We'll have to establish a baseline for these metrics (which will be a little later) so we know whether machine learning is useful for this task.

Next we'll go ahead and make labels for the rest of the year. Keep in mind that this will generate one label for each customer for each month. We're used to thinking of a single label per customer, but since we have the data, we might as well use each customer as a training example as many times as possible (as long as we use valid data each time).

In [None]:
march_spending = make_retail_cutoffs_total('2011-03-01', '2011-04-01', 500)
april_spending = make_retail_cutoffs_total('2011-04-01', '2011-05-01', 500)
june_spending = make_retail_cutoffs_total('2011-06-01', '2011-07-01', 500)
july_spending = make_retail_cutoffs_total('2011-07-01', '2011-08-01', 500)
august_spending = make_retail_cutoffs_total('2011-08-01', '2011-09-01', 500)
september_spending = make_retail_cutoffs_total('2011-09-01', '2011-10-01', 500)
october_spending = make_retail_cutoffs_total('2011-10-01', '2011-11-01', 500)
november_spending = make_retail_cutoffs_total('2011-11-01', '2011-12-01', 500)
december_spending = make_retail_cutoffs_total('2011-12-01', '2012-01-01', 500)

In [None]:
labels = pd.concat([march_spending, april_spending, may_spending, june_spending, july_spending, august_spending, 
                    september_spending, october_spending, november_spending, december_spending], axis = 0)
labels.to_csv('../input/labels.csv')
labels.describe()

We have roughly 25,000 labels with ~17% of them positive.

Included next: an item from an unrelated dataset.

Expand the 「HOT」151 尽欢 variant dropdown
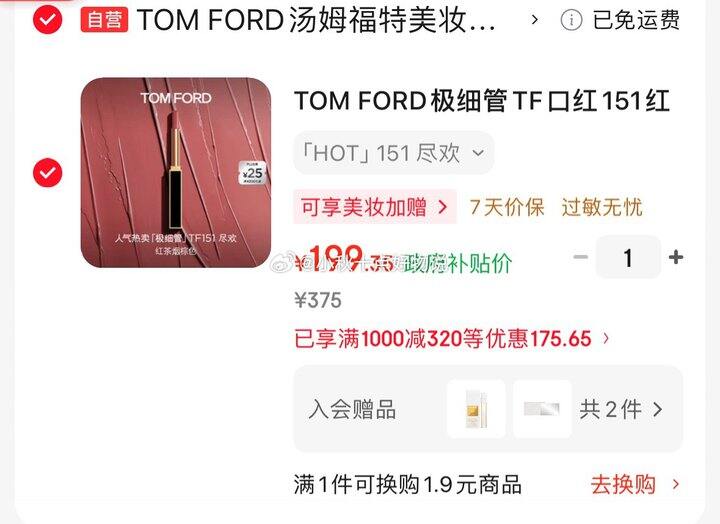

The total is very skewed, with several customers recording negative months (they had more cancellations than purchases). By framing this as a classification problem, we don't have to worry about the outlying purchase totals throwing off our model. 

Just to examine the data, we can plot the total spending distribution by month (with negative totals removed).

In [None]:
plot_labels = labels.copy()
plot_labels['month'] = plot_labels['cutoff_time'].dt.month

plt.figure(figsize = (12, 6))
sns.boxplot(x = 'month', y = 'total', 
            data = plot_labels[(plot_labels['total'] > 0) & (plot_labels['total'] < 1000)]);
plt.title('Customer Spending Distribution by Month');

Let's zoom in to one customer to make sure we understand the labels. 

In [None]:
labels.loc[labels['customer_id'] == 12347]

In [None]:
labels.loc[labels['customer_id'] == 12347].set_index('cutoff_time')['total'].plot(figsize = (6, 4), linewidth = 3)
plt.xlabel('Date', size = 16); 
plt.ylabel('Spending', size = 16); 
plt.title('Monthly Spending for Customer', size = 20);
plt.xticks(size = 16); plt.yticks(size = 16);

One customer, 8 different labels. It seems like it might be a little difficult to predict this customer's habits given her fluctuating total spending! We'll have to see if Featuretools is up to the task.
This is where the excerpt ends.